What this means in practice: do not chase the band letter. Chase the criteria. The band is downstream of six independent judgements, and the only way to move it is to find the one or two criteria that are leaking marks and fix those. A candidate stuck at Band C who discovers their Purpose and Conciseness scores are dragging two strong-Language letters down can lift a whole band by changing where the purpose sentence sits and cutting the red herrings — without touching their grammar at all.

The three places candidates quietly lose a band

Across the OET Writing letters we score, the same three leaks come up again and again:

1. The purpose is buried. The single most common avoidable loss. The clinical content is there, the grammar is fine, but the first sentence describes the patient instead of stating why the letter was sent. Purpose is only 0–3, but on a sub-test where every criterion counts, losing two of those three points pulls the whole score down. Fix: purpose in sentence one, history in sentence two.

2. Length is treated as the enemy — or the goal. Candidates either pad to hit an imagined word count (importing red herrings that hurt Conciseness & Clarity) or slash so hard they omit content the reader needs (hurting Content). Neither is what the rubric rewards. Fix: write what the purpose requires, summarise the case notes hard, and let the length be whatever relevance demands.

3. The letter ignores its reader. A discharge letter written as if to a specialist, or a specialist referral written as if to the patient, loses on Genre & Style and often on Content too (wrong details for the wrong reader). Fix: read the task instructions to identify the recipient before you start, and pitch register, explanation, and detail to that person.

How to use the rubric in practice

The rubric is a diagnostic tool, not just a grading sheet.
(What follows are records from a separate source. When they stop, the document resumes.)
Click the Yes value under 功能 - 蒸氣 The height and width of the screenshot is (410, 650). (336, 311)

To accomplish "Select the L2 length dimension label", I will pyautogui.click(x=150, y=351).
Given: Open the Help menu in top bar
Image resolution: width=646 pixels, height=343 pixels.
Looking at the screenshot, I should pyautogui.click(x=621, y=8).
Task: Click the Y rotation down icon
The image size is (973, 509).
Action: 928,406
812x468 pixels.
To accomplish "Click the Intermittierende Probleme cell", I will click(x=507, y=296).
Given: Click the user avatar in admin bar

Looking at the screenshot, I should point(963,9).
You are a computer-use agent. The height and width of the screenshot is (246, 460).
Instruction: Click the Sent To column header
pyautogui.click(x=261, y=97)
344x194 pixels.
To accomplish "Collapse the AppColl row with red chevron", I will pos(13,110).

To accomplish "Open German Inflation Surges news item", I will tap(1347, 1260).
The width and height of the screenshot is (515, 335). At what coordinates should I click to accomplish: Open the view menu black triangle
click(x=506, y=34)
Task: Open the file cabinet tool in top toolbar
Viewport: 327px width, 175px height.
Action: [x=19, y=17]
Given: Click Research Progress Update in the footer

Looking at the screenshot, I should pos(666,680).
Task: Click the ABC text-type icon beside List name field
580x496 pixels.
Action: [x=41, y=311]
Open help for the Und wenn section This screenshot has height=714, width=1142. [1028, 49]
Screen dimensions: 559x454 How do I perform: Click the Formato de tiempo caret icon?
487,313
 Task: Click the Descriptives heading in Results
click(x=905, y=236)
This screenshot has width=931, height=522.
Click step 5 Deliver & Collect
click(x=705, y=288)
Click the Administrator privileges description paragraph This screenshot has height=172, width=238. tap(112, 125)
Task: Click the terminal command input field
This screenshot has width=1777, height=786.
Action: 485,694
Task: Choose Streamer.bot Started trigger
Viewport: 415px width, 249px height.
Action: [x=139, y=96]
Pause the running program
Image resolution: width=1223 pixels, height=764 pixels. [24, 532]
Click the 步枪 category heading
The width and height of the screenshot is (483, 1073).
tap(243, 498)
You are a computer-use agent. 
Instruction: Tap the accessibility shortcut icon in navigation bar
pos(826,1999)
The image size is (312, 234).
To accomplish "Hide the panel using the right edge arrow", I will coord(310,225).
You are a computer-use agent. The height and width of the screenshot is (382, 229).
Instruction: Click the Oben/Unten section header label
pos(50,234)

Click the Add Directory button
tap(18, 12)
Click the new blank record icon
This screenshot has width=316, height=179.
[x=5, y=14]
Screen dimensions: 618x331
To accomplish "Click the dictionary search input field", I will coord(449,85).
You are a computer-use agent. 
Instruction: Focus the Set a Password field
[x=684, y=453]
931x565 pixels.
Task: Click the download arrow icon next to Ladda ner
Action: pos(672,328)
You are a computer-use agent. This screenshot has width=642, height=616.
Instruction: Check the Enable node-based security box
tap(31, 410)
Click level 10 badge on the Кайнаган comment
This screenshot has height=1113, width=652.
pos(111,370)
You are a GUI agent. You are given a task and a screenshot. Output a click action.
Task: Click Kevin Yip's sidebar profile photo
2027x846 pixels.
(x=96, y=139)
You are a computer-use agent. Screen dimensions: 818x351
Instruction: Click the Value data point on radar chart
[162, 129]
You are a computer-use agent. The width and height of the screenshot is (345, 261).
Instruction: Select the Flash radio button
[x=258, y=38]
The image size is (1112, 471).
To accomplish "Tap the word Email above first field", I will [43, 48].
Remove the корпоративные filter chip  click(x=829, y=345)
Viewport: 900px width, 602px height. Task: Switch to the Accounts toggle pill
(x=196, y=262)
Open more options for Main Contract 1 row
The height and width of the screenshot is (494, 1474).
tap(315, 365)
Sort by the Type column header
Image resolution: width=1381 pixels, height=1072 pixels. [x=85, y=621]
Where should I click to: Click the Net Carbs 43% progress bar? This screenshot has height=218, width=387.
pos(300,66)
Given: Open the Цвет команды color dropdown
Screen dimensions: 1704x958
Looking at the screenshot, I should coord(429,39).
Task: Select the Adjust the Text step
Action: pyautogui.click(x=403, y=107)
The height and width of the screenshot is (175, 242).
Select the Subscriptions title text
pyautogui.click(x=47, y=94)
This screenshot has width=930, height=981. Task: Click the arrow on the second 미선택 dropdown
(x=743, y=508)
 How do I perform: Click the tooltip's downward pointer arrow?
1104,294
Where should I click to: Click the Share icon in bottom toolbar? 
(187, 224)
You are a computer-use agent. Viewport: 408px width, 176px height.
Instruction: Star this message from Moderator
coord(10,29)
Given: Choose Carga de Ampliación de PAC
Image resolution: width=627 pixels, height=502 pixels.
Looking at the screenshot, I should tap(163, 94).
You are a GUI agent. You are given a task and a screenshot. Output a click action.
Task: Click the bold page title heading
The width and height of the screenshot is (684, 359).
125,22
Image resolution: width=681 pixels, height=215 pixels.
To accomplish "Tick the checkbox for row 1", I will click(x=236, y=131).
The most effective Writing preparation we see is criterion-by-criterion: write a letter, get a per-criterion breakdown, find the lowest criterion, and do the next letter targeting that one specific thing. Two letters later you check whether that criterion moved, then attack the next-lowest. This is far faster than re-writing whole letters hoping the overall "feel" improves.

That per-criterion loop is exactly what the OET Live Writing scorer is built for: every letter you submit comes back marked on all six criteria, with inline annotations showing the phrases that earned or cost marks, and band-5 and band-7 model answers for the same task so you can see what the next band up looks like concretely. Pair that with the four referral patterns and you have both halves of the skill — the structure that pre-loads Organisation and Genre, and the per-attempt calibration that tells you which criterion to fix next.

The candidates who lift their Writing band fastest are not the ones who write the most letters. They are the ones who know which of the six criteria is costing them marks on each letter — and write the next one to fix it.